◆ **Problem requirements**
Word for word, set down the lines from the one that contains "Viewport: 1000px width, 488px" through the final line of the data; no pictures belong in the copy.

─── Source data

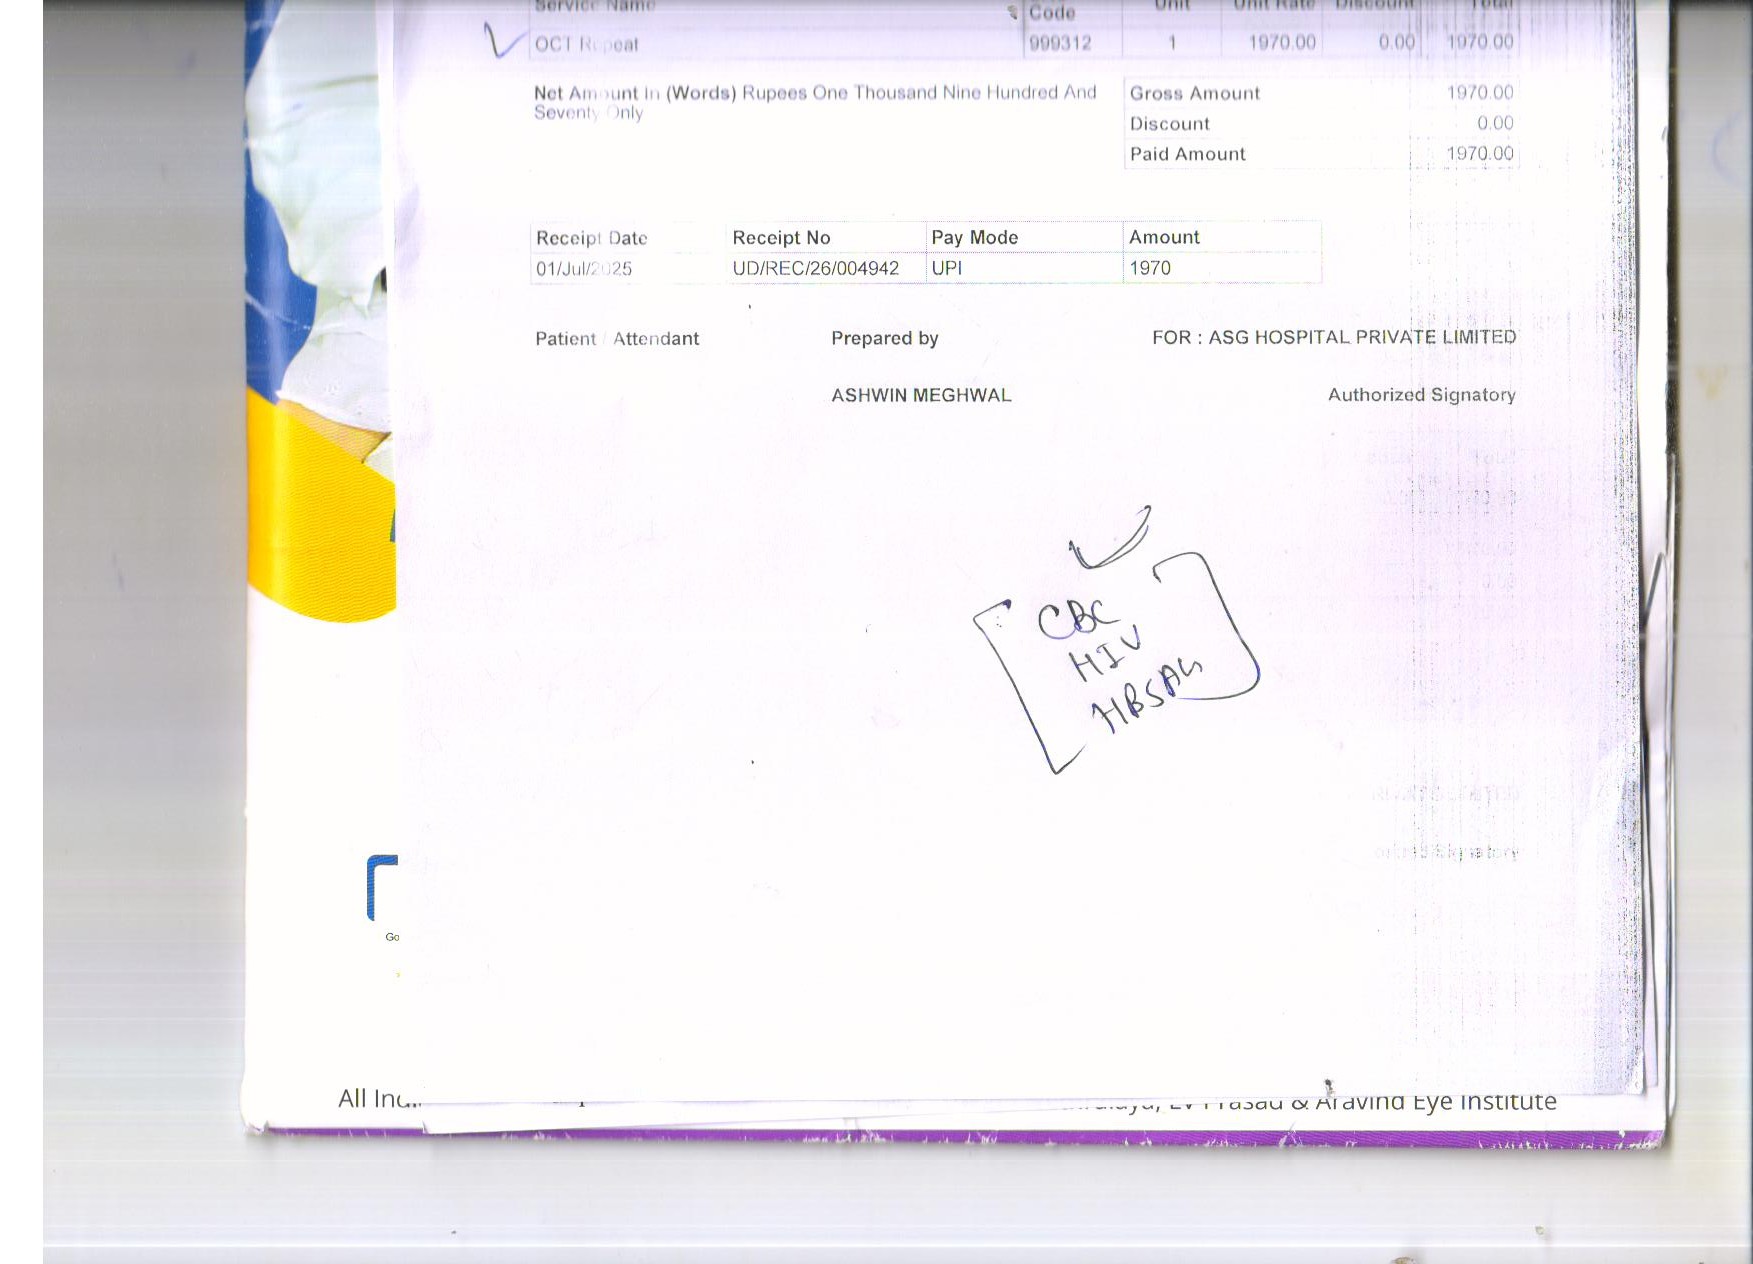Click the Paid Amount value 1970.00
This screenshot has width=1753, height=1264.
(1479, 154)
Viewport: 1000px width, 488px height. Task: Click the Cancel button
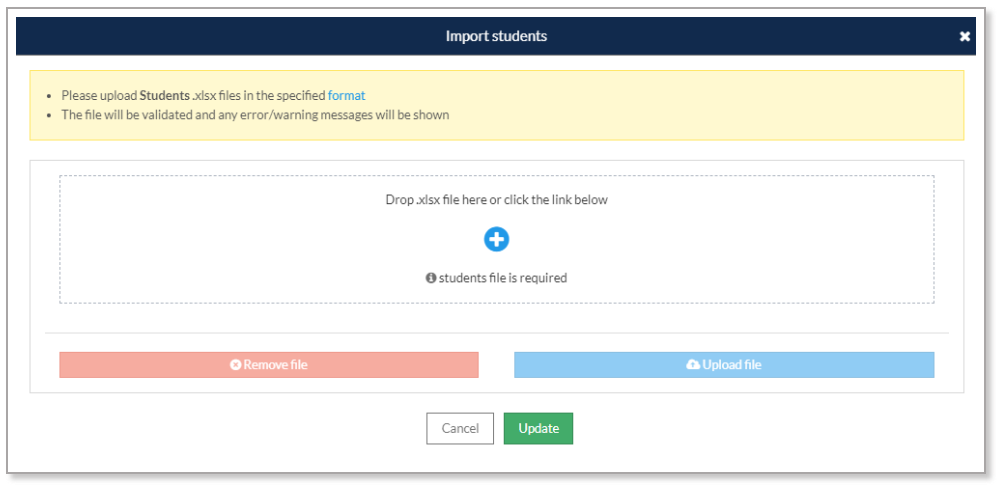tap(460, 429)
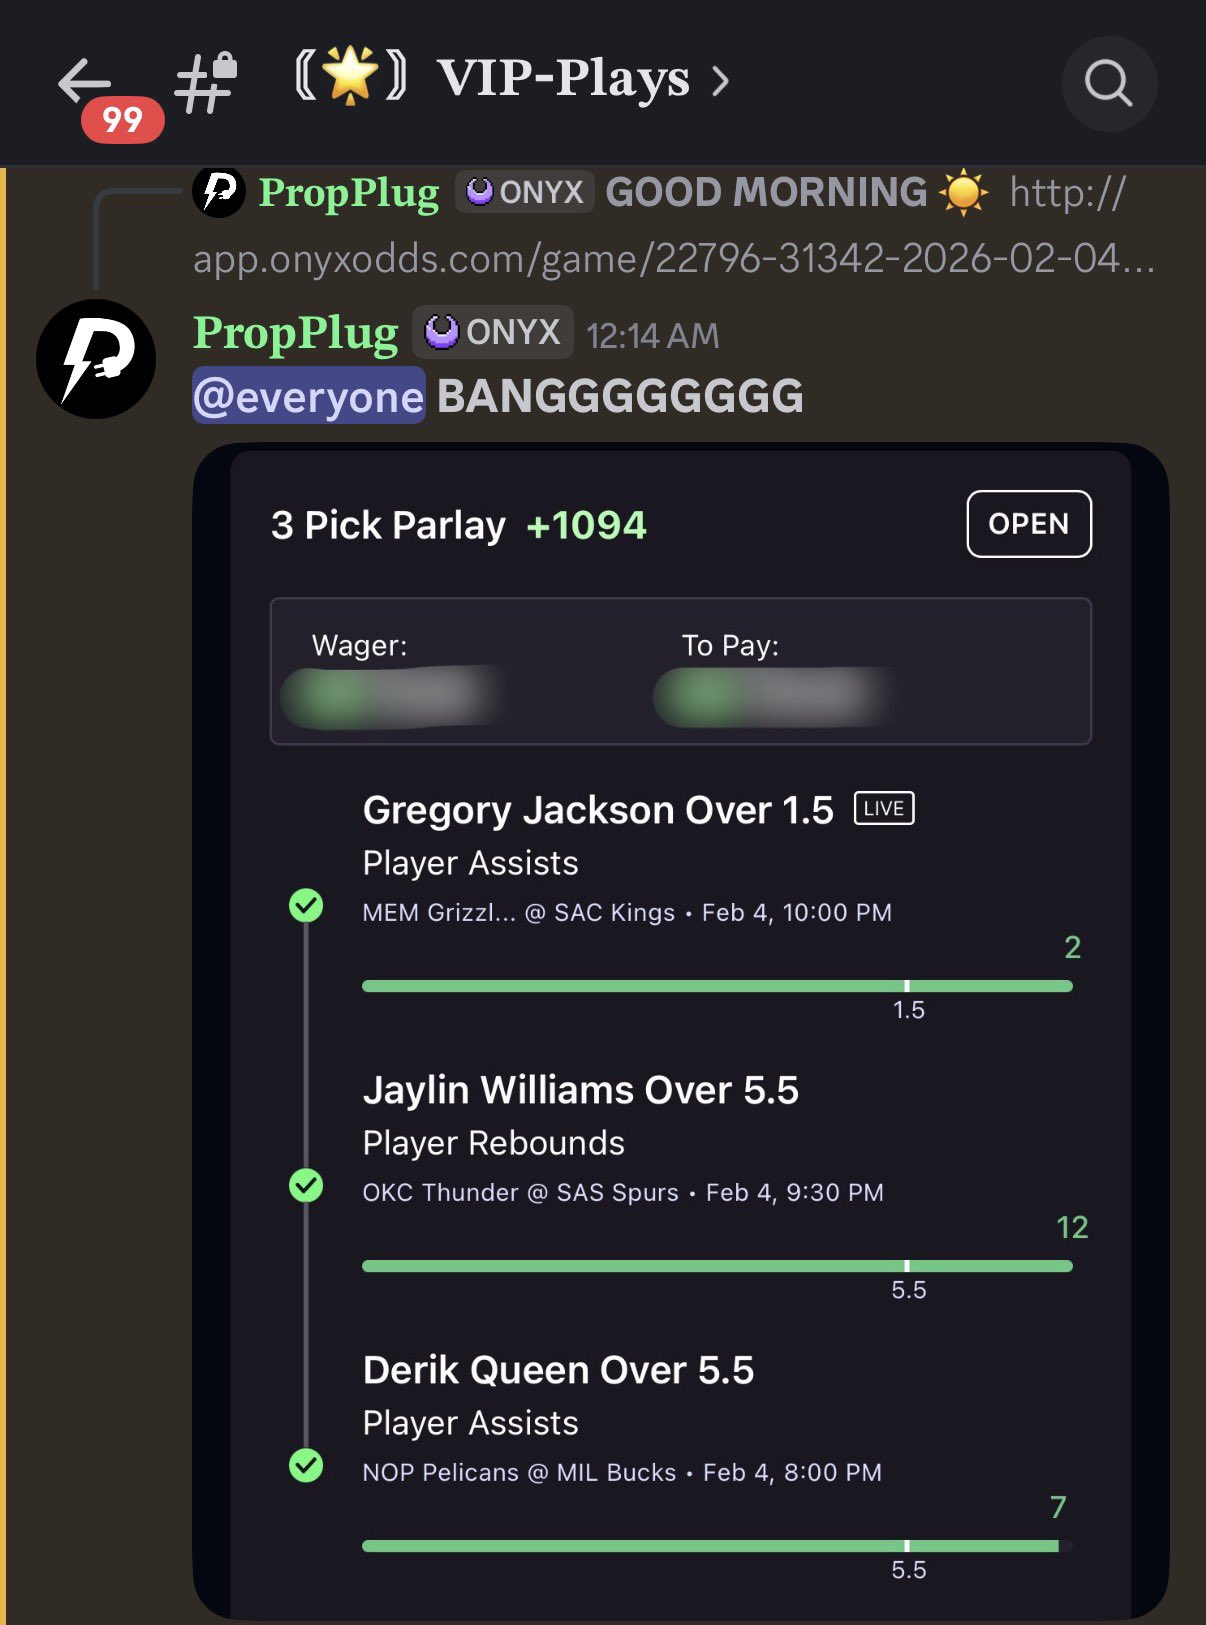1206x1625 pixels.
Task: Tap Gregory Jackson assists progress bar
Action: coord(717,986)
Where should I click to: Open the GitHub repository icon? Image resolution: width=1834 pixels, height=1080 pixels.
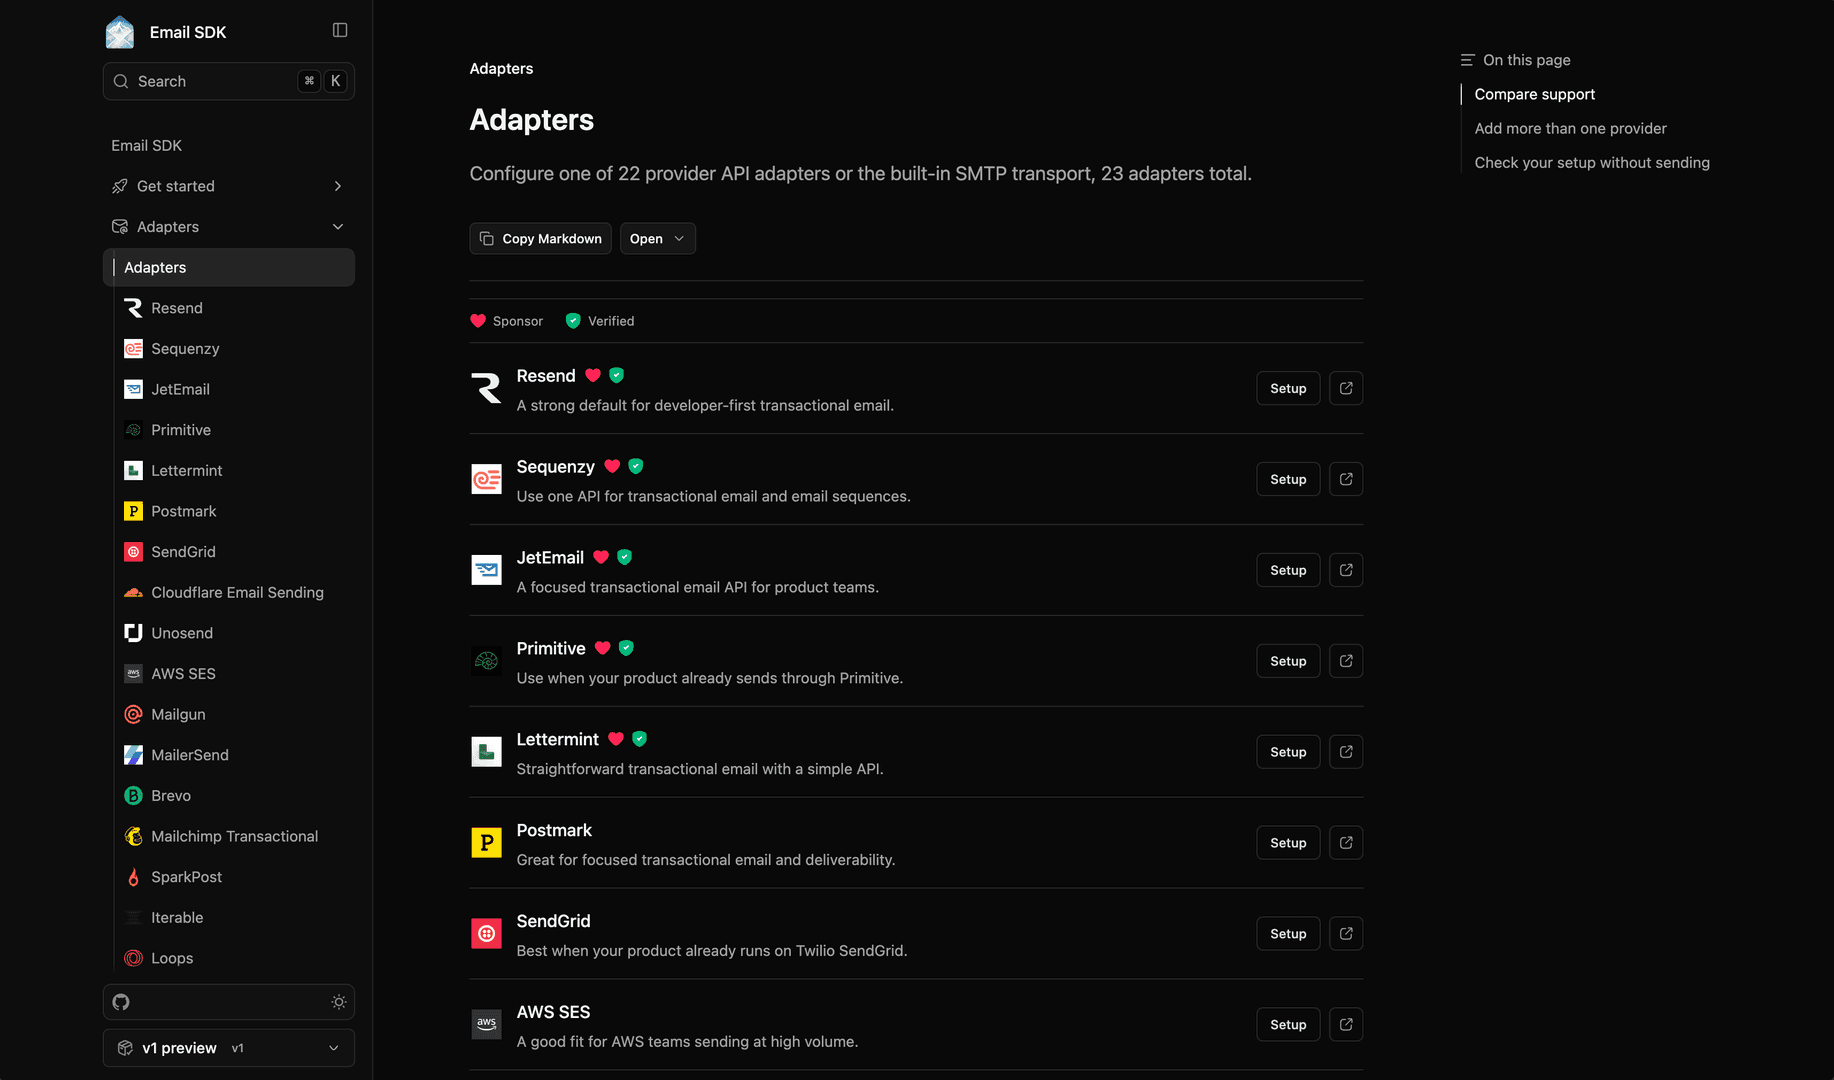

──────

◆ **Reply**
Viewport: 1000px width, 488px height. Task: Click the Cancel button
tap(460, 429)
1206x1625 pixels.
Task: Tap Gregory Jackson assists progress bar
Action: coord(717,986)
Where should I click to: Open the GitHub repository icon? Image resolution: width=1834 pixels, height=1080 pixels.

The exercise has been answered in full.